Congresistas, presionados por los lobbies de la industria, bloquearon una y otra vez sus propuestas de etiquetado obligatorio y estándares sanitarios. “Sigue presionando. La industria lo sigue frenando”, relata Blum. Hasta que cambió de estrategia.
En un movimiento inédito, Wiley lanzó los hygienic table trials, luego conocidos como el “Poison Squad”. Un grupo de empleados voluntarios del USDA aceptó ser alimentado durante seis meses con comidas preparadas especialmente para ellos, y también con pequeñas dosis de borax, ácido bórico, ácido salicílico, benzoato, dióxido de azufre, sulfato de cobre y nitrato potásico.

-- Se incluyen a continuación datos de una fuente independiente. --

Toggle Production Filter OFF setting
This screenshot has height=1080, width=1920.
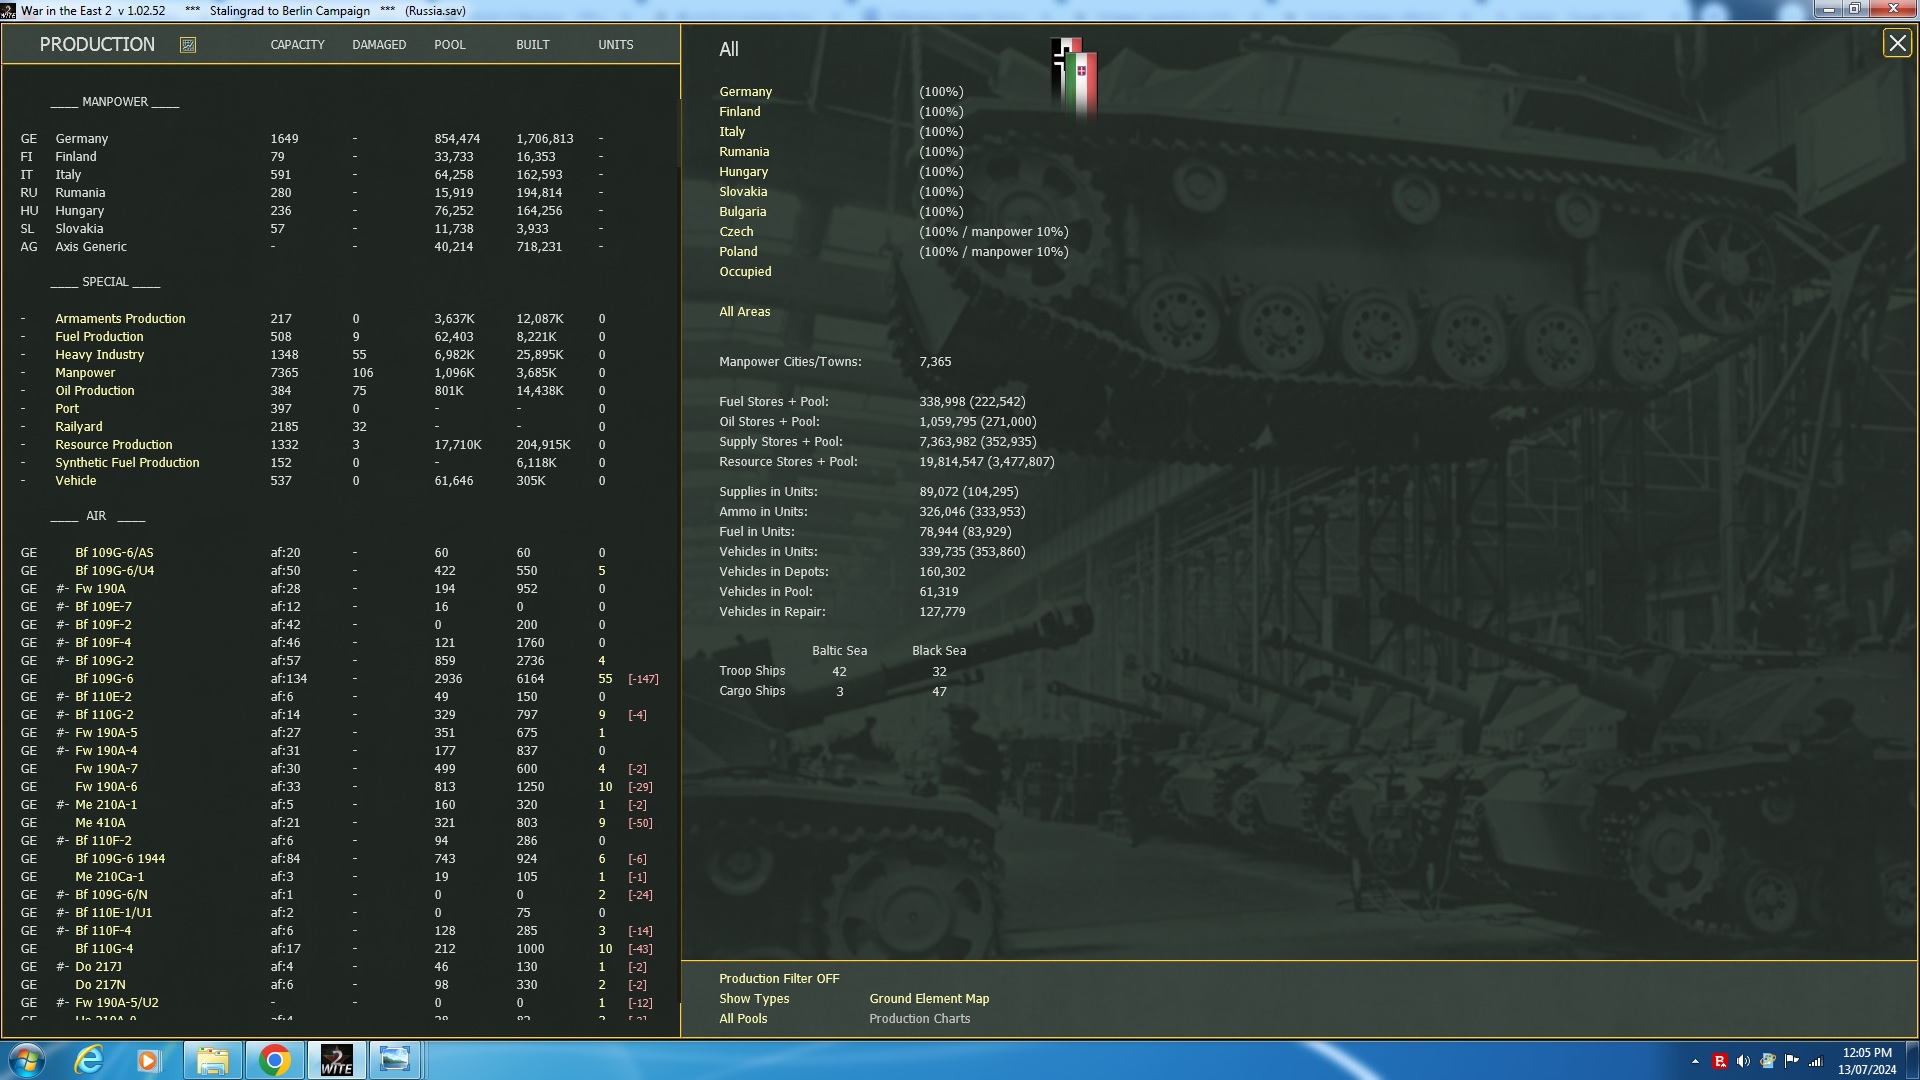tap(779, 978)

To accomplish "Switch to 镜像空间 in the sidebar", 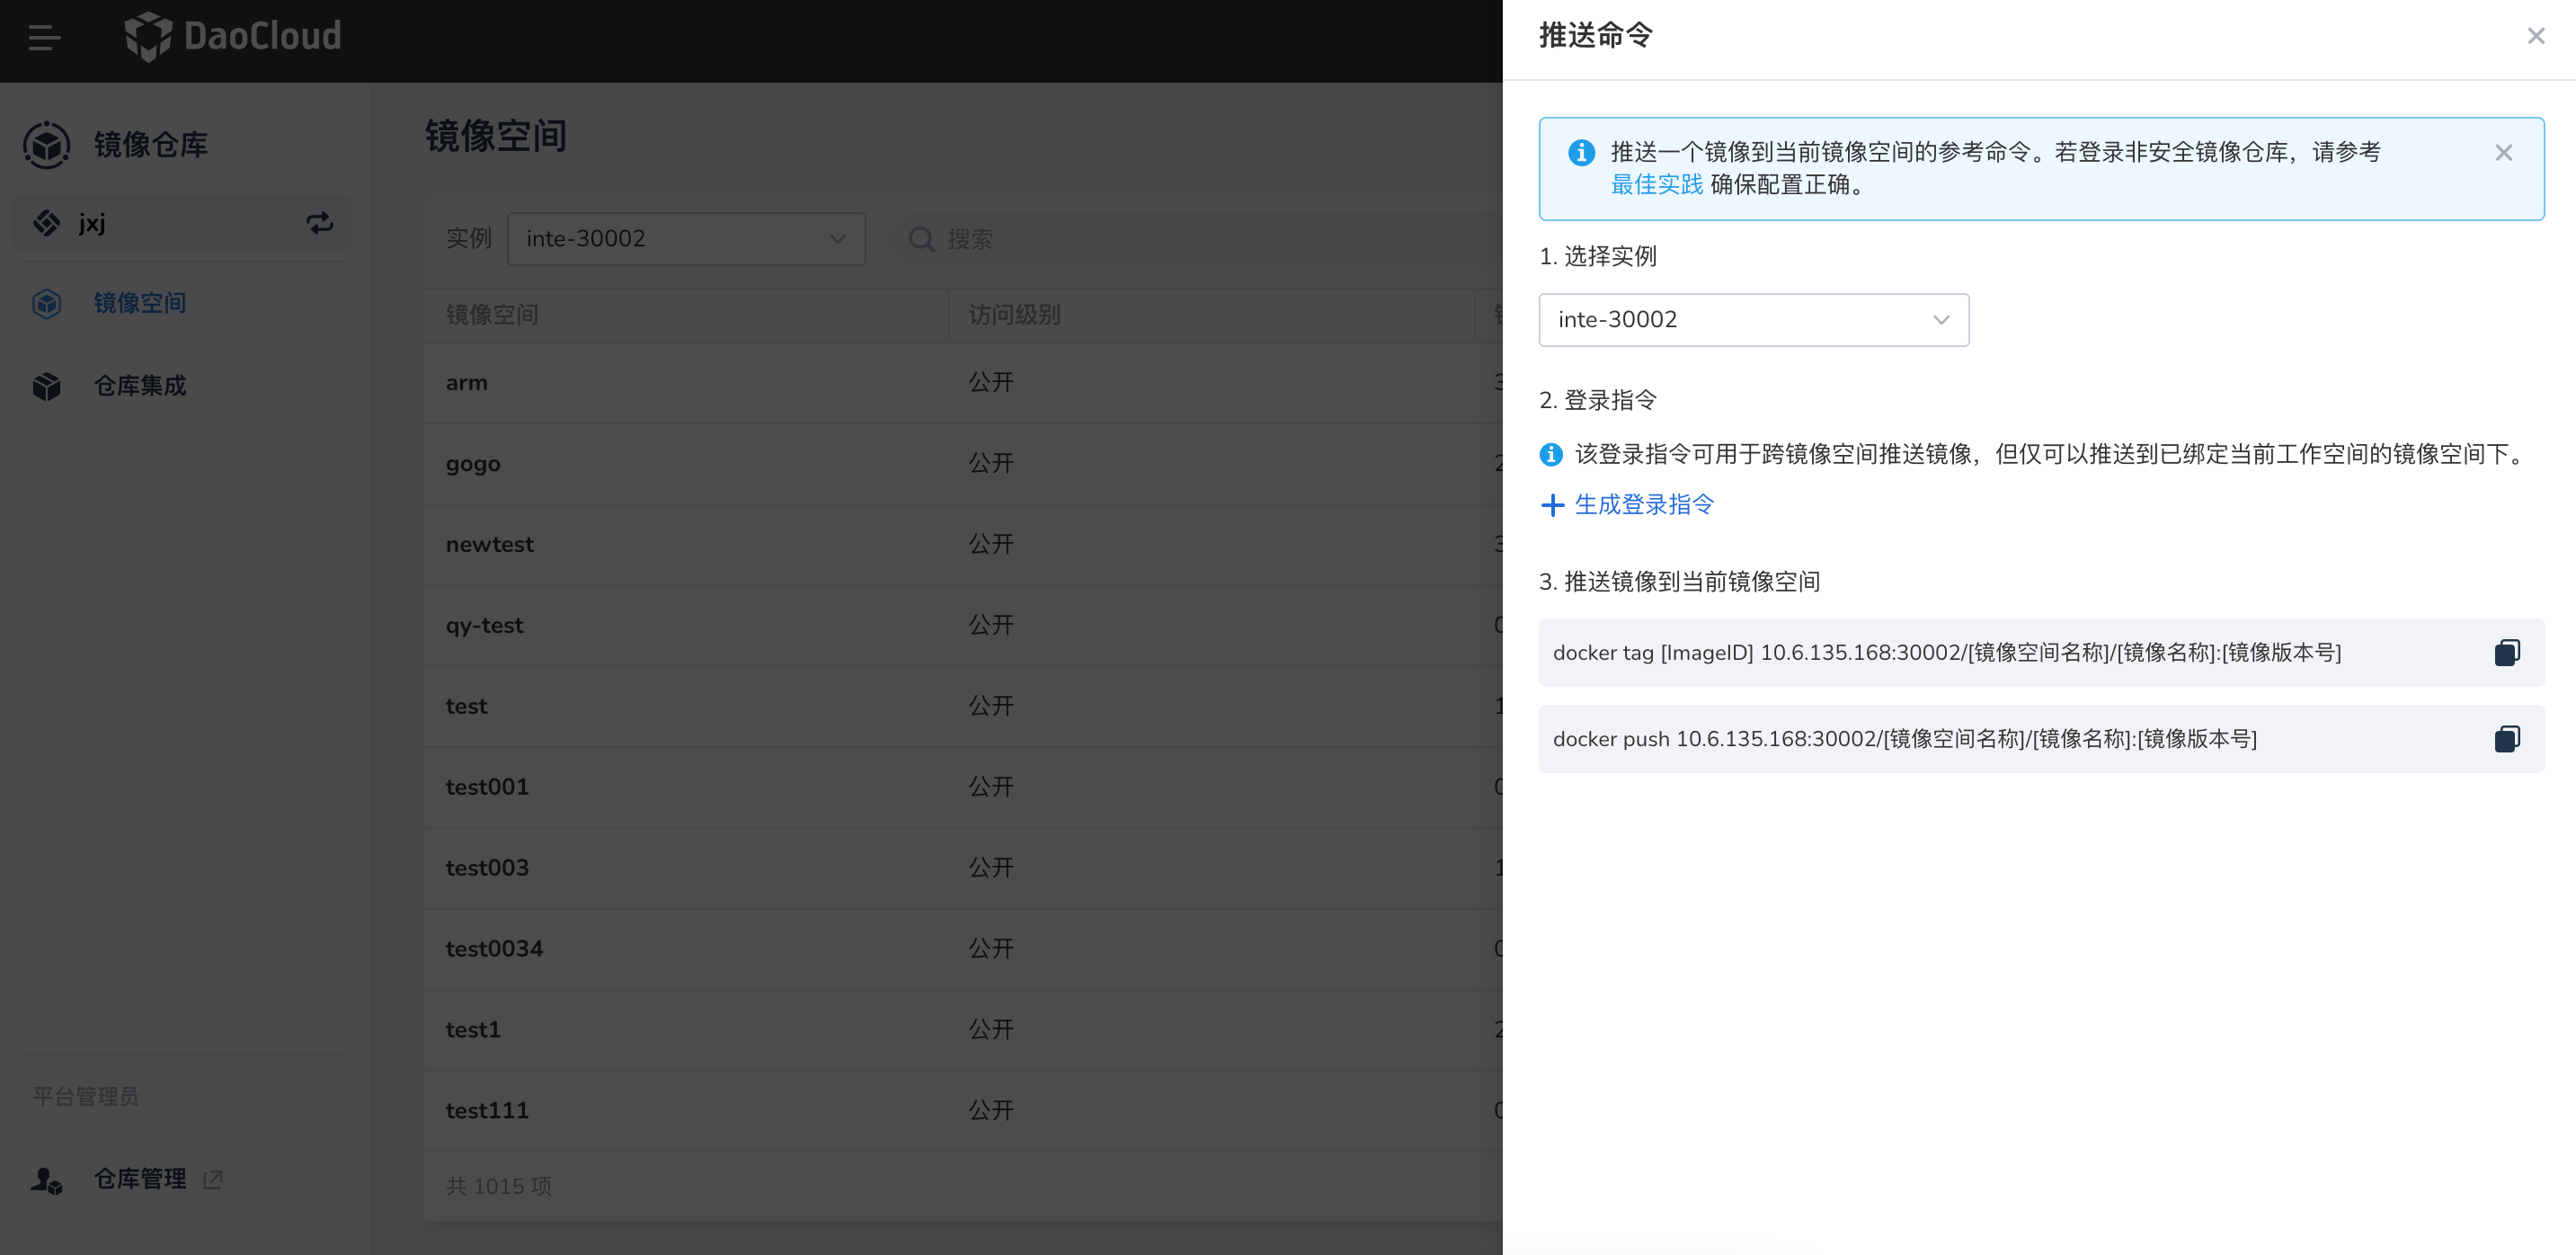I will (139, 303).
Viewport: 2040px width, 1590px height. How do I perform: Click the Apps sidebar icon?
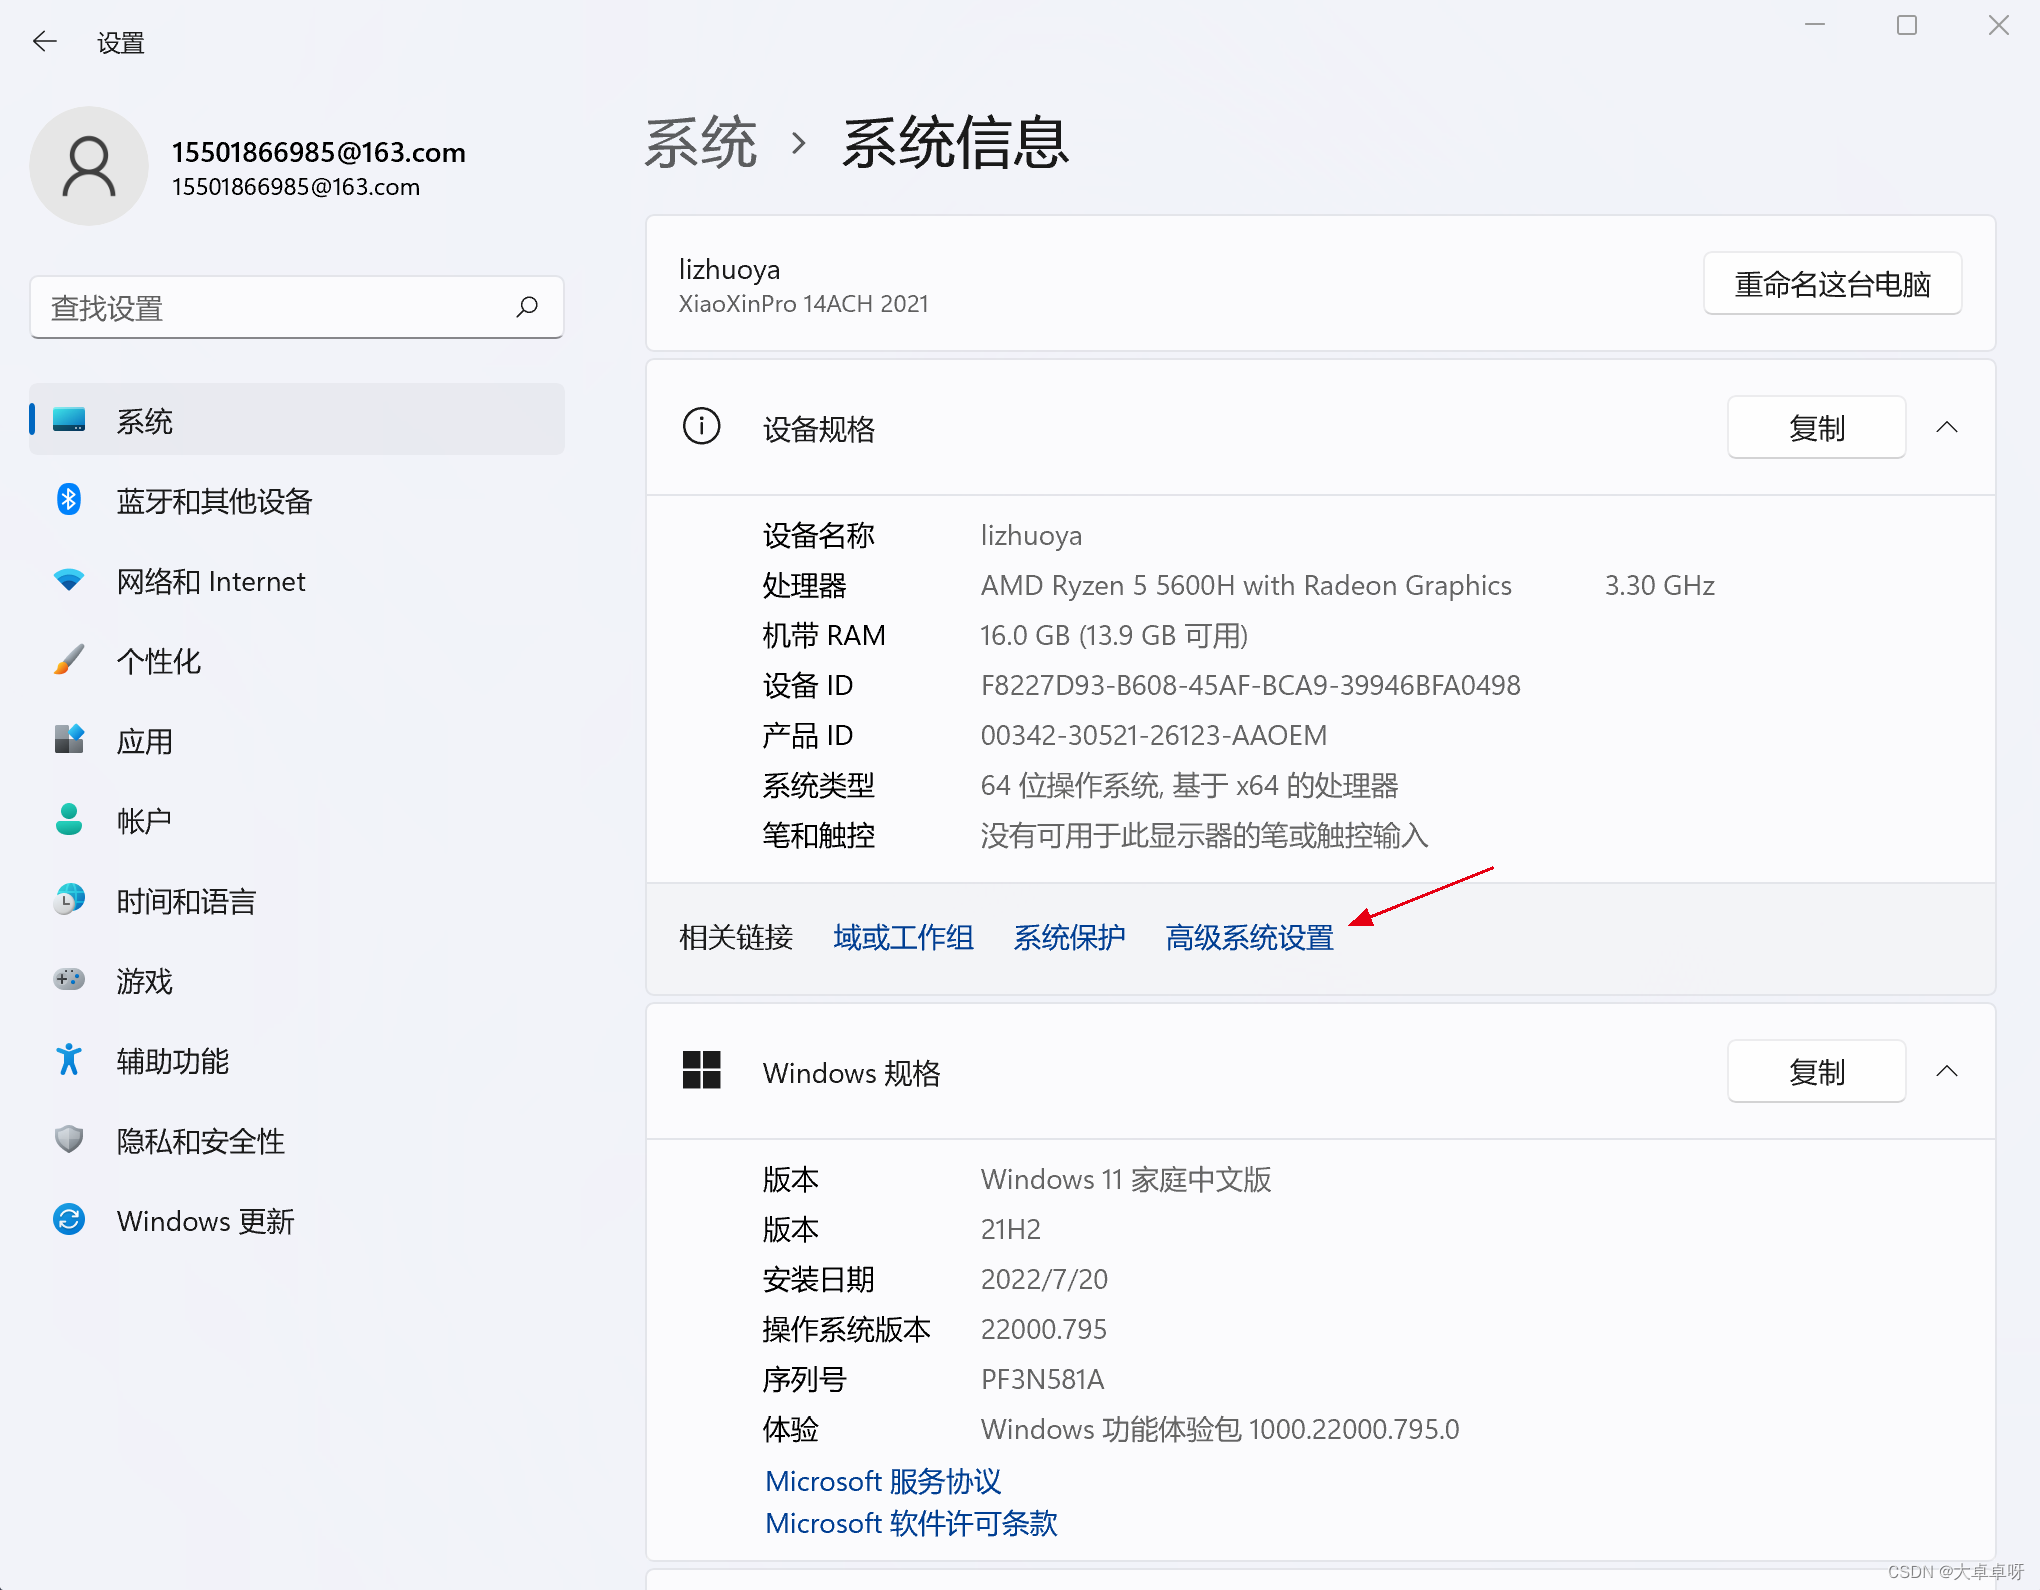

Los síntomas eran frecuentes, pero el experimento generó un escándalo público. “Todos los periódicos tenían titulares: ‘Los estadounidenses están comiendo veneno’”, recuerda Blum. La indignación, combinada con el impacto del libro The Jungle de Upton Sinclair sobre las condiciones de las empacadoras de carne, forzó un cambio.

De la “ley Wiley” al presente: entre conquistas y amenazas presupuestarias
En 1906, el Congreso aprobó dos normas históricas: la Ley de Inspección de Carnes y la Ley de Alimentos y Medicamentos, también conocida como “Ley Wiley”. A partir de allí se crearon el USDA y la FDA, agencias encargadas de supervisar productos alimenticios, carnes, medicamentos y cosméticos.
Durante más de un siglo, las normas se actualizaron, las industrias se autorregularon y los consumidores ganaron el derecho a demandar ante fallos. La seguridad alimentaria se transformó en una política pública.
Pero hoy, el panorama es distinto. Según Brian Schaneberg, del Instituto de Seguridad Alimentaria y Salud del Illinois Tech, la FDA fue devastada por los recortes de la administración del gobierno federal, que eliminaron más de 3.500 empleos, incluyendo personal de laboratorios que supervisaba productos como leche, fórmula infantil y alimentos para mascotas.
El propio instituto quedó con apenas cuatro de quince investigadores. La recontratación prometida no ha llegado. Y el plan actual prevé transferir la mayor parte de los análisis a los estados. “Estoy preocupado”, admitió Schaneberg a Popular Science. Si bien las grandes empresas suelen aplicar controles estrictos, sin la última capa de vigilancia federal, siempre puede filtrarse algo.
En 2023 y 2024, la FDA detectó niveles altos de plomo y cromo en compotas de manzana con canela para niños. “¿Quién más lo haría si no la FDA?”, se preguntó Martin Bucknavage, especialista en seguridad alimentaria de Penn State.
El pasado enseña que la vigilancia alimentaria no es opcional. Como dijo Blum, “no estoy diciendo que se viene una catástrofe, porque no lo sabemos, pero no hay nada en lo que está haciendo esta administración que nos haga más seguros”.